Description of problem: Packaged version is very far behind upstream. Version-Release number of selected component (if applicable): 5.0.2-5 How reproducible: Steps to Reproduce: 1. Examine currently packaged version. Actual results: 5.0.2, released Apr 10, 2020 Expected results: 7.1.4, released May 6, 2021 Additional info: Let me know if you want any help packaging the release, or packaging/reviewing the new dependency https://github.com/facelessuser/mkdocs-material-extensions.
I don't actively maintain this package. I can pass this package to you.
Thanks. I just took a look at the upstream source. It looks like upstream ships pre-compiled/minified JavaScript in the source tarball. I’ll take a look to see if I can get this package compliant with https://docs.fedoraproject.org/en-US/packaging-guidelines/JavaScript/ and https://docs.fedoraproject.org/en-US/packaging-guidelines/Web_Assets/ by re-building these from scratch in the RPM build. If I find that this is feasible, then I’ll gladly take over this package. I’ll get back to you.
In the applicable packaging guidelines, it’s very clear that the status quo of shipping pre-compiled/pre-minified JavaScript and CSS assets is not acceptable. > If a JavaScript library typically is shipped as minified or compiled code, it MUST be compiled or minified as part of the RPM build process. Shipping pre-minified or pre-compiled code is unacceptable in Fedora. > Pure CSS frameworks can be included as-is. CSS frameworks that use an alternative language that compiles to CSS, such as LESS, must compile to CSS as part of the build process. It is not acceptable to include pre-compiled CSS in Fedora packages. Unfortunately, I don’t think I can replicate the upstream asset build pipeline in a way that is compliant with the packaging guidelines; if I can, it will be wildly impractical. The asset build system and dependencies are complicated enough that I think using alternative compilers/bundlers is not a plausible approach. I looked at using a fork of nodejs-packaging-bundler (https://src.fedoraproject.org/rpms/nodejs-packaging//blob/rawhide/f/nodejs-packaging-bundler) to try to treat the build system similarly to a NodeJS package (https://docs.fedoraproject.org/en-US/packaging-guidelines/Node.js/). It’s not clear if this approach would be acceptable—it definitely would fall into a grey area in the guidelines—but it has a chance in principle. However, the dev dependencies are required to build the assets, and contents of some of the dev dependencies (e.g. FontAwesome) are copied into the built assets, so now any/all dev dependencies are potentially bundled. It’s not very practical to track these correctly. So I think this is not an approach I am eager to pursue either. If the packaging of web assets cannot be made compliant with guidelines, it may be that the best course of action is to retire this package instead. As far as I can tell, I maintain all but one (python-devtools) of the packages that use it (python-{databases,fastapi,starlette}, pipx), and I can always stop building the documentation in those. Or, it may be possible to build them with an alternative theme. What do you think?

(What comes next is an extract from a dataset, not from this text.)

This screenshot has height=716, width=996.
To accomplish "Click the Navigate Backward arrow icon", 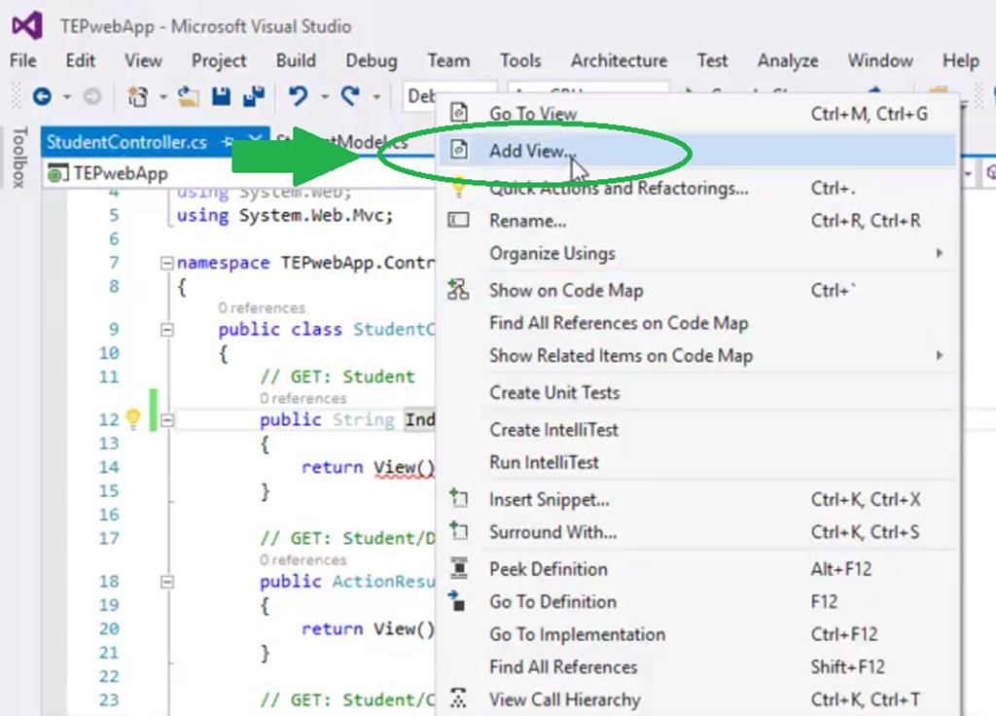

I tried building the pipx documentation with the base mkdocs theme, and it certainly doesn’t look quite as nice, but it’s serviceable. I imagine the other packages will be similar.
(At a glance, the base mkdocs package may have a similar bundling/precompiling/preminifying problem, but it uses just a few “old-school” asset dependencies and lacks the complicated “modern” asset build pipeline, so the problem in that package could probably be remedied.)
I have worked around the mkdocs-material dependency in python-{databases,fastapi,starlette} and pipx, so python-devtools seems to be the only remaining dependent package.
This bug appears to have been reported against 'rawhide' during the Fedora 35 development cycle. Changing version to 35.